The Effects of 1-Aminobenzotriazole Inhibition on the Formation of Acyl-Glucuronide and Acyl-Glutathione Metabolites in Rat Hepatocytes

The Effects of 1-Aminobenzotriazole Inhibition on the Formation of Acyl-Glucuronide and Acyl-Glutathione Metabolites in Rat Hepatocytes

1-Aminobenzotriaole (ABT) is a commonly used non-selective mechanism based human and non-human cytochrome P450 (P450) inactivator. However, the direct effects of ABT mediated P450 inhibition on conjugative metabolism, specifically acyl-glucuronide and acyl-glutathione formation has not been previously investigated. In the present study, we evaluated the in vitro effects of ABT induced inhibition of P450 metabolism on the formation of 1-O-acyl-glucuronides of the carboxylic acid-containing drugs gemfibrozil (GEM), tolmetin (TOL), mefenamic acid (MFA), and diclofenac (DCF), and the S-acyl-glutathione formation of MFA and DCF in rat hepatocytes. In vitro incubations of each carboxylic acid-containing drug (100 μM) separately in rat hepatocytes preincubated (30 min) with ABT (500 μM), resulted in 12.7%, 30%, 37%, and 40% increases in the formation of 1-O-acyl-glucuronides at the 30 min time point for GEM, TOL, MFA, and DCF, respectively.

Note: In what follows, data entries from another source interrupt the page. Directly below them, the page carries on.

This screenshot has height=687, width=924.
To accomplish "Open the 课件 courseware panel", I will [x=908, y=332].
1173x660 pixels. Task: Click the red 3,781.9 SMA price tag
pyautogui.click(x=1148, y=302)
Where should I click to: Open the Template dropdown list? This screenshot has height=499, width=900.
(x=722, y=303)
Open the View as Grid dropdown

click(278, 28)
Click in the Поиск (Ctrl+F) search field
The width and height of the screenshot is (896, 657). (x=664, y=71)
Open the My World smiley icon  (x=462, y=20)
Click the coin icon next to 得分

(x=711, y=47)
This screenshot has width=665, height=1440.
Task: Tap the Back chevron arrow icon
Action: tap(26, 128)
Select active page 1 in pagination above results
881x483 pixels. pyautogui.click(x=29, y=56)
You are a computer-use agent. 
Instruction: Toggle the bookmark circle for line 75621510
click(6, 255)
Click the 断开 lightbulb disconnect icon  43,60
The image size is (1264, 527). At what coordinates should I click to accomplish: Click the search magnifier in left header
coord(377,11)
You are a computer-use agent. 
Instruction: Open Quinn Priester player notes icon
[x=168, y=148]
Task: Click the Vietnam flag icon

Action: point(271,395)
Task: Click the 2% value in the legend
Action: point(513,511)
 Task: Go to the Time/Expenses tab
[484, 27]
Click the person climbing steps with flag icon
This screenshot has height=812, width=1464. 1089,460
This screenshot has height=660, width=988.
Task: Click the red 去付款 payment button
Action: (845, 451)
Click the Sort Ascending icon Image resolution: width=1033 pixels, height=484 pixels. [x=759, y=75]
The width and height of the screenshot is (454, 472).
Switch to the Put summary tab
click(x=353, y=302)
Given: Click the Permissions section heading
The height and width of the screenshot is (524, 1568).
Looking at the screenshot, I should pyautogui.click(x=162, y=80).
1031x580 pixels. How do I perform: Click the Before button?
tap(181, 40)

However, in the same incubations, MFA and DCF resulted in little to no difference in maximum glutathione concentrations formed in the presence of ABT, suggesting that the mefenamic acid-S-acyl-glutathione (MFA-GSH) and diclofenac-S-acyl-glutathione (DCF-GSH) formation was not the direct result of their corresponding acyl-glucuronides inherent reactivity.